20 de diciembre de 2014

"Hágase en mí según tu Palabra"

DOMINGO IV ADV -B-  2 Sm 7,1-5.8-11.17/Rom 16,25-27/Lc 1,26-38

El pasaje del Evangelio nos relata la Anunciación. Nos centramos en las palabras de María: «… hágase en mí según tu palabra». Con estas palabras María hizo su acto de fe. Acogió a Dios en su vida, se confió a Dios. Es como si María hubiera dicho: «Heme aquí, soy como una tablilla encerada: que Dios escriba en mí todo lo que quiera». Hoy: «Soy un papel en blanco: que Dios escriba en mí todo lo que desee». Y aunque el sueño de toda joven hebrea era convertirse en madre del Mesías, no fue nada fácil este acto de fe. ¿A quién puede explicar María lo que ocurre en ella? ¿Quién le creerá cuando diga que el niño que lleva en su seno es «obra del Espíritu Santo»? Esto no había sucedido jamás antes de ella, ni sucederá nunca después de ella.
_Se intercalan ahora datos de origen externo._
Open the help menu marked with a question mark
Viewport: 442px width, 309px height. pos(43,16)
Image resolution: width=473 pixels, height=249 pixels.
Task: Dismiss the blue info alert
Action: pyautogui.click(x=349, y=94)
Y María conocía bien lo que estaba escrito en la ley mosaica: una joven que el día de las nupcias no fuera hallada en estado de virginidad, debía ser llevada inmediatamente ante la puerta de la casa paterna y lapidada (Dt 22,20ss). ¡María  conoció «el riesgo de la fe»!

 

Pero, la fe de María no consistió en el hecho de que dio su asentimiento a un cierto número de verdades, sino en el hecho de que se fio de Dios; pronuncio su «Sí» a ojos cerrados, creyendo que «nada es imposible para Dios». Su “Amén” (palabra hebrea que probablemente salió de sus labios)  expresaba su asentimiento a Dios, la plena adhesión a su plan de salvación.  María no dio su consentimiento con triste resignación, como quien dice para sí: «Si es que no se puede evitar, pues bien, que se haga la voluntad de Dios». El amen de María fue como el «sí» total y gozoso que la esposa dice al esposo el día de la boda. Pensando en aquel momento, ella entona poco después el Magnificat, que es todo un canto de exultación y de alegría. La fe hace felices, ¡creer es bello!

 

La fe es el secreto para hacer una verdadera Navidad. San Agustín dijo que «María concibió por fe y dio a luz por fe»; más aún, que «concibió a Cristo antes en el corazón que en el cuerpo». Nosotros no podemos imitar a María en concebir y dar a luz físicamente a Jesús; podemos y debemos, en cambio, imitarla en concebirle y darle a luz espiritualmente, mediante la fe. Creer es «concebir», es dar carne a la palabra. Lo asegura Jesús mismo diciendo que quien acoge su palabra se convierte para él en «hermano, hermana y madre» (Mc 3,33). Concibe a Cristo la persona que toma la decisión de cambiar de conducta, las actitudes de su vida (si blasfemaba, ya no lo hace; si tenía una relación ilícita, la corta; se cultivaba un rencor, hace la paz; si no se acercaba nunca a los sacramentos, vuelve a ellos…).

 

Las promesas de Dios a David  (“te daré una dinastía”) se verifican en un pueblo desconocido de las montañas de Galilea;  una casa pobre en una aldea sin relieve alguno, llamada «Nazaret», de donde nadie espera que pueda salir nada bueno. Años más tarde, estos pueblos humildes acogerán el mensaje de Jesús anunciando la bondad de Dios. Jerusalén por el contrario lo rechazará. Jesús se hará presente allí donde las gentes viven, trabajan, gozan y sufren. Vive entre ellos aliviando el sufrimiento y ofreciendo el perdón del Padre. Dios se ha hecho carne  para «poner su morada entre los hombres» y compartir nuestra vida. Que podamos vivir “en la obediencia de la fe”, la fe que salva, la fe que nos capacita para decir que “somos hijos de Dios” y nos fortalece para vivir como hermanos  (Cáritas). Que así sea con la Gracia de Dios.